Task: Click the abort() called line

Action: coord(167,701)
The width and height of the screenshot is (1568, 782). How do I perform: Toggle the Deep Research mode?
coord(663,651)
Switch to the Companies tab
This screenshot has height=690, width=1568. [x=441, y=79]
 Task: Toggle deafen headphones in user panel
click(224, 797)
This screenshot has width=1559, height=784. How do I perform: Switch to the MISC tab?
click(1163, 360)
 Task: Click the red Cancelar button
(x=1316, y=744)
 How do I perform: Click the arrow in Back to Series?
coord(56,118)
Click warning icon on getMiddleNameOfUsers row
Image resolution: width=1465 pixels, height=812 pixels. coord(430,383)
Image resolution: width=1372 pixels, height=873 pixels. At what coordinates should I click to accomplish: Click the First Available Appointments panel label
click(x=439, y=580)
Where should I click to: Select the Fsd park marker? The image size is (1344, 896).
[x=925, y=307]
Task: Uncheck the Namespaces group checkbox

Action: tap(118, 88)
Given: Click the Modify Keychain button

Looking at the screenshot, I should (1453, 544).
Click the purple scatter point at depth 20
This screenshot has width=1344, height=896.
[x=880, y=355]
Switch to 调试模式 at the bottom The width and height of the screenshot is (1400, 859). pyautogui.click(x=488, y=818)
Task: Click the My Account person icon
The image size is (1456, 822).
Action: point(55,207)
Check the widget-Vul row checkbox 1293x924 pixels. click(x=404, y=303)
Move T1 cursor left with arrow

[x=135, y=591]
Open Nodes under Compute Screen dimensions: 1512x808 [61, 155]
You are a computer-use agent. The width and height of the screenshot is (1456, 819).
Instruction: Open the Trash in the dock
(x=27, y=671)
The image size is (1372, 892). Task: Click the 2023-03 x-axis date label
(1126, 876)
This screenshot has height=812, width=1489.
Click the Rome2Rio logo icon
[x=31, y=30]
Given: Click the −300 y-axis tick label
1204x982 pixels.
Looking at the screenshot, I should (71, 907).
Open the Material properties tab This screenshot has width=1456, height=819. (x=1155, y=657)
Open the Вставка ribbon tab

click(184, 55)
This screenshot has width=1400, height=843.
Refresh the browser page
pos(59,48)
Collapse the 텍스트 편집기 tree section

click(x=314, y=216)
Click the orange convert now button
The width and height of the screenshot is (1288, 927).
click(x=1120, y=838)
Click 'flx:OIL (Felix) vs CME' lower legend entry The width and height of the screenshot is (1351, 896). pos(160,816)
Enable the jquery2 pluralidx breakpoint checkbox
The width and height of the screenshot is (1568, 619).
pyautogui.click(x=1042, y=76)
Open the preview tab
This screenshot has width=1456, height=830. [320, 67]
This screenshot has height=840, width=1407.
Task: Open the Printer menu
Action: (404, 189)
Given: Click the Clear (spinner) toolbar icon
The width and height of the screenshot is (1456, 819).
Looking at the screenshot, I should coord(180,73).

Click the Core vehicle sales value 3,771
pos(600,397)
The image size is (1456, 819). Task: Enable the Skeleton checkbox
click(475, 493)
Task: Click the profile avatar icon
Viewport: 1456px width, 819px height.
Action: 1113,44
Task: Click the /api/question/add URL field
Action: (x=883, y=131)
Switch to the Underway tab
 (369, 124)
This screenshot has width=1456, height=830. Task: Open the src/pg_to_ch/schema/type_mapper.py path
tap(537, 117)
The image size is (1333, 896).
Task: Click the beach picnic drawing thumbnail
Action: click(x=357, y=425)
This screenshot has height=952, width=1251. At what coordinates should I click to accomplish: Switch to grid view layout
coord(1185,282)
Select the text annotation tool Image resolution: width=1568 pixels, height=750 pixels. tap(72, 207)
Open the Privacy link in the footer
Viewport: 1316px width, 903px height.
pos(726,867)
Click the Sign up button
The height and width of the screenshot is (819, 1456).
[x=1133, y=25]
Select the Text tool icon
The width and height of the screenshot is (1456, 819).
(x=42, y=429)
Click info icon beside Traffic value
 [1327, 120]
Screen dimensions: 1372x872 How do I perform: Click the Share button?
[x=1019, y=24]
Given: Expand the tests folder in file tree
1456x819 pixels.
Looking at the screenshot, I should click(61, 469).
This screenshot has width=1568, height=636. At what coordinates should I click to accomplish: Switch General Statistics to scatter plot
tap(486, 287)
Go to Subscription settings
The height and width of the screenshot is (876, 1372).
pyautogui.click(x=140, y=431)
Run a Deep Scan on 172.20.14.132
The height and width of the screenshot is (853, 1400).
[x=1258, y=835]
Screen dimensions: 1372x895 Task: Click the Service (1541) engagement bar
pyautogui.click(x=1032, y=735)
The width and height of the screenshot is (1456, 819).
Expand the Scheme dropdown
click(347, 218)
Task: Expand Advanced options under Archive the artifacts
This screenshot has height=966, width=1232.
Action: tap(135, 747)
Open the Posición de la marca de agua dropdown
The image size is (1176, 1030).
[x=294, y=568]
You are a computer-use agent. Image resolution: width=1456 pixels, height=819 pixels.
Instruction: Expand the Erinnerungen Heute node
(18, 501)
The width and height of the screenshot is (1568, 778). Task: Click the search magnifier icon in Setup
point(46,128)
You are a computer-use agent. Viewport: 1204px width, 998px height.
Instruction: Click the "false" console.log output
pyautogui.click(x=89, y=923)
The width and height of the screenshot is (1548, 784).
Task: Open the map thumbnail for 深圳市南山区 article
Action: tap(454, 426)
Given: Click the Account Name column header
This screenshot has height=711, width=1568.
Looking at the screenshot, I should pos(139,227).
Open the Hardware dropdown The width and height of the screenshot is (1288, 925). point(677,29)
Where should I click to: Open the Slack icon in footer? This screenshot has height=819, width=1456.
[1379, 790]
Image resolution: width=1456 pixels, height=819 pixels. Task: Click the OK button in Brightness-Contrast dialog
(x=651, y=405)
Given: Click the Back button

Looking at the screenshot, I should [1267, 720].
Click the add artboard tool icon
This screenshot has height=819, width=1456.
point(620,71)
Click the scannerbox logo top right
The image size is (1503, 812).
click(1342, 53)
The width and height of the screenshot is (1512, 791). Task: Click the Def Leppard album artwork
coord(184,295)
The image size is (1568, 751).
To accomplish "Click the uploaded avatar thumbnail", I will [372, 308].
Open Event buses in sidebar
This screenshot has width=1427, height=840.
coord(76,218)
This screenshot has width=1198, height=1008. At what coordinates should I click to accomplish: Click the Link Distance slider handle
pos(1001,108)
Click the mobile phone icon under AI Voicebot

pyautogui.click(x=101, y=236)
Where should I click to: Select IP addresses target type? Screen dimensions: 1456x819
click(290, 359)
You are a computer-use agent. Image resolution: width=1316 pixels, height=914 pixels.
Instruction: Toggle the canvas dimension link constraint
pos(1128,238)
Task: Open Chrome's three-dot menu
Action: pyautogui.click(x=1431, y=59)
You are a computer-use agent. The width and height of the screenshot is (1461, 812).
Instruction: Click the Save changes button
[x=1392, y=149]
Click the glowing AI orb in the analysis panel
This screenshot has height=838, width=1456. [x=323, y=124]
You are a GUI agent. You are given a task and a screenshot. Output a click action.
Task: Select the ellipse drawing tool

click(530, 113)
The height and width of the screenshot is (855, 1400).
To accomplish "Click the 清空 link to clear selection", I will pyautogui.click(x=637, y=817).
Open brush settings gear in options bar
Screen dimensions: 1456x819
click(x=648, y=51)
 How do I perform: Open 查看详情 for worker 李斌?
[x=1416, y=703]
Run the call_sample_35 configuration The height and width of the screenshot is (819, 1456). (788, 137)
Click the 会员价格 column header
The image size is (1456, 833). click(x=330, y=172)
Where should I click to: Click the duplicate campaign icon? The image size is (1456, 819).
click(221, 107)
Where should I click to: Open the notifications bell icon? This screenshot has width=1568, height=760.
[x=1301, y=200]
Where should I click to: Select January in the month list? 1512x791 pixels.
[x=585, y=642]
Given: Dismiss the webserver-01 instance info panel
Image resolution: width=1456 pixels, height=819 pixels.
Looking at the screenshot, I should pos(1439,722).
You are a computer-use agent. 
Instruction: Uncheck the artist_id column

________________________

#### What to work on
Every line from the one that has "The height and width of the screenshot is (855, 1400)." down to the last line above must be written out exactly, with both ends included and nothing else.

#### Written solution
The height and width of the screenshot is (855, 1400).
To accomplish "Click the 清空 link to clear selection", I will pyautogui.click(x=637, y=817).
Open brush settings gear in options bar
Screen dimensions: 1456x819
click(x=648, y=51)
 How do I perform: Open 查看详情 for worker 李斌?
[x=1416, y=703]
Run the call_sample_35 configuration The height and width of the screenshot is (819, 1456). (788, 137)
Click the 会员价格 column header
The image size is (1456, 833). click(x=330, y=172)
Where should I click to: Click the duplicate campaign icon? The image size is (1456, 819).
click(221, 107)
Where should I click to: Open the notifications bell icon? This screenshot has width=1568, height=760.
[x=1301, y=200]
Where should I click to: Select January in the month list? 1512x791 pixels.
[x=585, y=642]
Given: Dismiss the webserver-01 instance info panel
Image resolution: width=1456 pixels, height=819 pixels.
Looking at the screenshot, I should pos(1439,722).
You are a computer-use agent. 
Instruction: Uncheck the artist_id column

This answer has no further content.